■ **WORK TASK 1**:
Using the personal essay on kidney donation, decide whether each statement agrees with it, answering yes or no and quoting the words that settle it: (a) The kidney went to a Broadway performer who had waited four years on the transplant list. (b) The writer began drinking coffee while living in Denver. (c) The snowboarding accident left the writer unable to walk.
■ **WORK TASK 2**:
Carry the personal essay on kidney donation forward from its final sentence, keeping the first-person voice.

■ **SELECTED TEXT**:
***

My name is Kim Constantinesco and here is how I RISE. I'm the Director of Content for a startup that helps people manage their chronic health conditions. I enjoy creating content that empowers people as they transform their health and redefine their limits. I'm also a children's author who, in pre-COVID times, would visit schools, bookstores, and hospitals. My tale, Solar the Polar, is about a snowboarding polar bear and skier girl who is missing her legs below the knee. I love being able to show young kids what's possible when you focus on what you have rather than on what's missing.
When not sitting behind a keyboard, I'm a distance runner and big mountain snowboarder. In fact, Solar the Polar was inspired by my own near life-altering snowboarding accident when a botched backflip led to neck surgery, complete with a cadaver bone, metal plate and screws. Thankfully, I made a full recovery, but I realize I could have easily lost my ability to walk. So, I wanted to make one of the characters in the book an adaptive athlete.
I guess you could say that I do my best to live the hell out of life, but how I RISE is I try to help others do the same. I recently donated my kidney to a stranger. I later learned that it went to Jamal Shuriah, a Broadway performer, dancer and model who had been on the transplant list for four years. Unfortunately, after a very rare series of events, the kidney clotted and died four days after transplant. So, he's still looking for a kidney to save his life. Now I'm working with his friends to help him find one.
When people ask me why I did it, the simple answer is, because I could. I was healthy enough to donate and I could give someone a second chance at life. A second chance to live fully. It just made sense to me. It didn't matter whether I knew the person or not. I'm hoping there's someone else out there who sees living organ donation the same way because Jamal and so many others like him desperately need kidneys. If you'd like to learn more about Jamal's story and living kidney donation, visit www.findjamalakidney.com.
I have no regrets in doing this, and I truly believe Jamal will get a kidney. I had my surgery on Dec. 16, and I feel great physically. Actually, I already ran my first mile. Now I'm working on healing emotionally. No different than going to see an MD if you slice your finger open. Our wounds, physical and emotional, all deserve attention. So, I'm working with a therapist to help me process this experience. I didn't drink coffee at all until two years ago when I moved from Denver to NYC. I credit caffeine for helping me adjust to this high-energy city. RISE became my go-to rather conveniently. My old company had it on tap, and I was hooked from the start. One of the reasons I didn't drink coffee prior to the age of 35 is I didn't like the taste. But, RISE was so smooth, frothy and rich in flavor that there was no turning back. Add the crisp sound of a can opening and the fuel it gives me as a writer and, well, it's swoon-worthy.

***

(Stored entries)
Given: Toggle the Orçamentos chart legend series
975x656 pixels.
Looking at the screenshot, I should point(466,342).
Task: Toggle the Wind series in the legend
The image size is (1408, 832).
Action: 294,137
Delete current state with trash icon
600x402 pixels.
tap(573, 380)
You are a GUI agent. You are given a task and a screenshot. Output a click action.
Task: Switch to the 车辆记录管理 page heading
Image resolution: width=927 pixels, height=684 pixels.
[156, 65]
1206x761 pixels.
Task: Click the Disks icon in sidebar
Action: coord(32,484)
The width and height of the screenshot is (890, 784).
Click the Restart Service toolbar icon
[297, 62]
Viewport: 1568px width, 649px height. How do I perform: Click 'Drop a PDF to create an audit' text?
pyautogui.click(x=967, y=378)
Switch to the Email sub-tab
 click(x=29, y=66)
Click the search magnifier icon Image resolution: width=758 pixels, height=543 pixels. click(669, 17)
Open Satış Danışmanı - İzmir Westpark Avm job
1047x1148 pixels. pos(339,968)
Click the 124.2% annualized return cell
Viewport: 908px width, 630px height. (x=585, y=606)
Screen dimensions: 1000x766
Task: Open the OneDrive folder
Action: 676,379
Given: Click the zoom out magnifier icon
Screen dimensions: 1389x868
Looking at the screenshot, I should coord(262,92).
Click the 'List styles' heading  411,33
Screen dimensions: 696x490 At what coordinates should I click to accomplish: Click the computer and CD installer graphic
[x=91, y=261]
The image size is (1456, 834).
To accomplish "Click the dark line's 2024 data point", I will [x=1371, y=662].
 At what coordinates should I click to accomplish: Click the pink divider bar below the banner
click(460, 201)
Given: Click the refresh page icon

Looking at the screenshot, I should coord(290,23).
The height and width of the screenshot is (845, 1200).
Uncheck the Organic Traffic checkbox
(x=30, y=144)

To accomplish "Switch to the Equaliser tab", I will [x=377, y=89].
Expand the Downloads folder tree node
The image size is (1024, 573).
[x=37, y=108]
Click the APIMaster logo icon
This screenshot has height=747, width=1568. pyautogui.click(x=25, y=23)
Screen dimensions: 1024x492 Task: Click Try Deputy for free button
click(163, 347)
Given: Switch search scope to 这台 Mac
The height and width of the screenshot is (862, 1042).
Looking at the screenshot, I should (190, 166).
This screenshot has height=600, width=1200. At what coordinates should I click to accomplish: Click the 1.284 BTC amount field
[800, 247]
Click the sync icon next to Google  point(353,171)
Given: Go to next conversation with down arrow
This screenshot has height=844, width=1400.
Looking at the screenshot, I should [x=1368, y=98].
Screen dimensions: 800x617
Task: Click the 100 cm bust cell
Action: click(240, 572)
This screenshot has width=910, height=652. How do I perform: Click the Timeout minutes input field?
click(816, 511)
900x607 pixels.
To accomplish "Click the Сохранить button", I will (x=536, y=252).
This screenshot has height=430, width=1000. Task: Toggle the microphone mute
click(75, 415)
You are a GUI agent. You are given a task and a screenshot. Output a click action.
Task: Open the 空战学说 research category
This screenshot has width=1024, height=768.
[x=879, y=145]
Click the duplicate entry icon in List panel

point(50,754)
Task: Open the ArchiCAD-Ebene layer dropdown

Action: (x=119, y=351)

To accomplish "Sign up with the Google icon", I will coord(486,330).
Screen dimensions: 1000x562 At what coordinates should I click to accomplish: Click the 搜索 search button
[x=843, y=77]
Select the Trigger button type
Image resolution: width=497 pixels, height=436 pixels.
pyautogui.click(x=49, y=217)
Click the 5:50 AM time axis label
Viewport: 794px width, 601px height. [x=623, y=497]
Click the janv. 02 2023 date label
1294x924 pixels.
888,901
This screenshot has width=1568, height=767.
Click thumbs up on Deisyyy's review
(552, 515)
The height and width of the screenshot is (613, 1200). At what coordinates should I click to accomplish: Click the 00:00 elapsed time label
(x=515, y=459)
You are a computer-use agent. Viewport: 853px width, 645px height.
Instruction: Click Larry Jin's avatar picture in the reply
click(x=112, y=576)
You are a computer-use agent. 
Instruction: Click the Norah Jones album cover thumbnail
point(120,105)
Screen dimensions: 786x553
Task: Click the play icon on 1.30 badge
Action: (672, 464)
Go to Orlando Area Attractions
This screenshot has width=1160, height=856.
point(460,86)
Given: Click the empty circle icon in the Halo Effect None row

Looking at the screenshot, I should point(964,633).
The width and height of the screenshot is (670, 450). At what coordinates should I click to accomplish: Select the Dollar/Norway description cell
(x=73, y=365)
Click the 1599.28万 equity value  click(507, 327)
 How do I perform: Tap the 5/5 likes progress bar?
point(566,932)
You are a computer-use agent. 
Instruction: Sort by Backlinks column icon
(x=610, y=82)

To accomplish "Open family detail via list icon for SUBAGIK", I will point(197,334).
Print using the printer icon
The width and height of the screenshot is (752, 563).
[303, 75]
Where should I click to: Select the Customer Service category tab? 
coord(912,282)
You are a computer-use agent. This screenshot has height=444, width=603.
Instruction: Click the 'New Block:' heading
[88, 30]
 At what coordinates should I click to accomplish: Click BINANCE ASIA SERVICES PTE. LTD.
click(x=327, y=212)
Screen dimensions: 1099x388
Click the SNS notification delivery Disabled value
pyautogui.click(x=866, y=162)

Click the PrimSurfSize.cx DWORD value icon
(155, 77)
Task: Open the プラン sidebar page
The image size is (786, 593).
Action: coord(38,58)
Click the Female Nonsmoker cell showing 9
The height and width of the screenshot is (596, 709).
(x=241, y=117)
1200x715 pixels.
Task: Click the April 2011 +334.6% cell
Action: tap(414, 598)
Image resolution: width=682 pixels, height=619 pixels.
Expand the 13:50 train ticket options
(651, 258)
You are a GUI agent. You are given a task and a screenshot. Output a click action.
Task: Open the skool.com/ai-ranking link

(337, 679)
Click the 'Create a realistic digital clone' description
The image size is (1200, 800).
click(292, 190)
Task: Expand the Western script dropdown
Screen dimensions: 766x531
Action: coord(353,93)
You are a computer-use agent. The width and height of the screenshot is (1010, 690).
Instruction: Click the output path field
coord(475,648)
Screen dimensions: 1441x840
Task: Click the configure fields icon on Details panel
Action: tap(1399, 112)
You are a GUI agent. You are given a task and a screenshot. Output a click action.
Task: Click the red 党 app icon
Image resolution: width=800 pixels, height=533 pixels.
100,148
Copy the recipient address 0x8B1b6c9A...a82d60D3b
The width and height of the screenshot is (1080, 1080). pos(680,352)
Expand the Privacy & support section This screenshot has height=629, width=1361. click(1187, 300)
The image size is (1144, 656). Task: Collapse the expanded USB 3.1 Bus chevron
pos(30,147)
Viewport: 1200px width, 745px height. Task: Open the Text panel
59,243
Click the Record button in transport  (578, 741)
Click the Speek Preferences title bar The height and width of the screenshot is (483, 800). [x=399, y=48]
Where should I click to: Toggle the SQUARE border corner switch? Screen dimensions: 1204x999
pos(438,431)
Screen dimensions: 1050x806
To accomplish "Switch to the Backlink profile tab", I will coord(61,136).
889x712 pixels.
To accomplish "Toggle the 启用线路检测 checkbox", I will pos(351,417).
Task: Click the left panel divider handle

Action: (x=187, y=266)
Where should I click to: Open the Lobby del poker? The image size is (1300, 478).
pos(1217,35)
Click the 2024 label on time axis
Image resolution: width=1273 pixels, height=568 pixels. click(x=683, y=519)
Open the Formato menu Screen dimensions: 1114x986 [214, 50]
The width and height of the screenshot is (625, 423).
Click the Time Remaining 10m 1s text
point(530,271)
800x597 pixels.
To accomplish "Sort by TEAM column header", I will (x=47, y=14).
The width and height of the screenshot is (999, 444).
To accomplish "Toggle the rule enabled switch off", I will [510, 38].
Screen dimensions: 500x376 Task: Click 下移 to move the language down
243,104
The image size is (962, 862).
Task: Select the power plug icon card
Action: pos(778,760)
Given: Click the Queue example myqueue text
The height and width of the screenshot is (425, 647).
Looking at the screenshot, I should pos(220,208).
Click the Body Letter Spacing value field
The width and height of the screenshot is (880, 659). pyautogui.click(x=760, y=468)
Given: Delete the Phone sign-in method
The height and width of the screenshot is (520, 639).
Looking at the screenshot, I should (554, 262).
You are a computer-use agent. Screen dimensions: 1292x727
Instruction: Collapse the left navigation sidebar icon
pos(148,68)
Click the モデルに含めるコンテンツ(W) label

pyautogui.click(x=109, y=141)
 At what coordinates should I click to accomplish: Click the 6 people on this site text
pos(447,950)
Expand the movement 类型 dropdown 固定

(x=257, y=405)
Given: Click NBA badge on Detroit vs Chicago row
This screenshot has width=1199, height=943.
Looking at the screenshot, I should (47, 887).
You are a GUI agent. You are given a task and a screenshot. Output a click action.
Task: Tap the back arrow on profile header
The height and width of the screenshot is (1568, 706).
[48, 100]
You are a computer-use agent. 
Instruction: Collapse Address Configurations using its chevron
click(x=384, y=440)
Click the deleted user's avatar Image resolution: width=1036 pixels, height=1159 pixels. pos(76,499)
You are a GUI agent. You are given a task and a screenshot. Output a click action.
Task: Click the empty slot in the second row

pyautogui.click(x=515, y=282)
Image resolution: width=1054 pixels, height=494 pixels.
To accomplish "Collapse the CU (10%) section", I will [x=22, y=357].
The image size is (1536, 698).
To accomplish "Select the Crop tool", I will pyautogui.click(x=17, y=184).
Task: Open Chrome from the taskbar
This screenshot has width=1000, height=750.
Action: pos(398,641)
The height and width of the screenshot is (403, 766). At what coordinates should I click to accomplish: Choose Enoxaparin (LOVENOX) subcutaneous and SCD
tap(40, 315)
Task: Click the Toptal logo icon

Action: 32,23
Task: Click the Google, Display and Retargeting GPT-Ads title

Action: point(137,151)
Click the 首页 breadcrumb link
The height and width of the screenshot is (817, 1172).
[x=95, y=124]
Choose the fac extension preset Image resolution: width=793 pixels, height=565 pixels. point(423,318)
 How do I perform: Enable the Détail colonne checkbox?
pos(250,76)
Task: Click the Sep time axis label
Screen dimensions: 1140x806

***

■ **YOUR RESPONSE 1**:
(a) Yes: "a Broadway performer, dancer and model who had been on the transplant list for four years"
(b) No: "I didn't drink coffee at all until two years ago when I moved from Denver to NYC."
(c) No: "Thankfully, I made a full recovery"

■ **YOUR RESPONSE 2**:
How did you end up doing what you do?
[Kidney donation wise] Covid or no Covid, I knew people still needed kidneys. So, I thought donating at a time when other non-directed donations might be down was ideal in terms of giving someone some hope during a year when so much hope and freedom was striped away.
[Career wise] I have a masters degree in health psychology, but I learned rather quickly that I loved writing patient notes after therapy sessions more than actually sitting across the room from someone. That's when I knew I wanted to put my time and energy into writing. I went into sports journalism and covered the Denver Broncos for a number of years before leaning back into my educational background and having a strong desire to impact people's health at the population level. So, I left the world of sports journalism, moved to NYC, and started working in digital therapeutics because I see how botched traditional healthcare is. I love being able to merge behavioral science with content creation and storytelling to help people realize their own power and potential outside of the healthcare system.
What are you most proud of?
I'm most proud of my ability to adapt to the world around me. I believe it's important to not stay a course just because you're on it. It's cliche, but our time here is short and the world is full of possibilities. There's never really a "right" time. There's just time and what you choose to do with it. I think that gives me permission to live big, take risks, and embrace life's adventures in whatever form they come.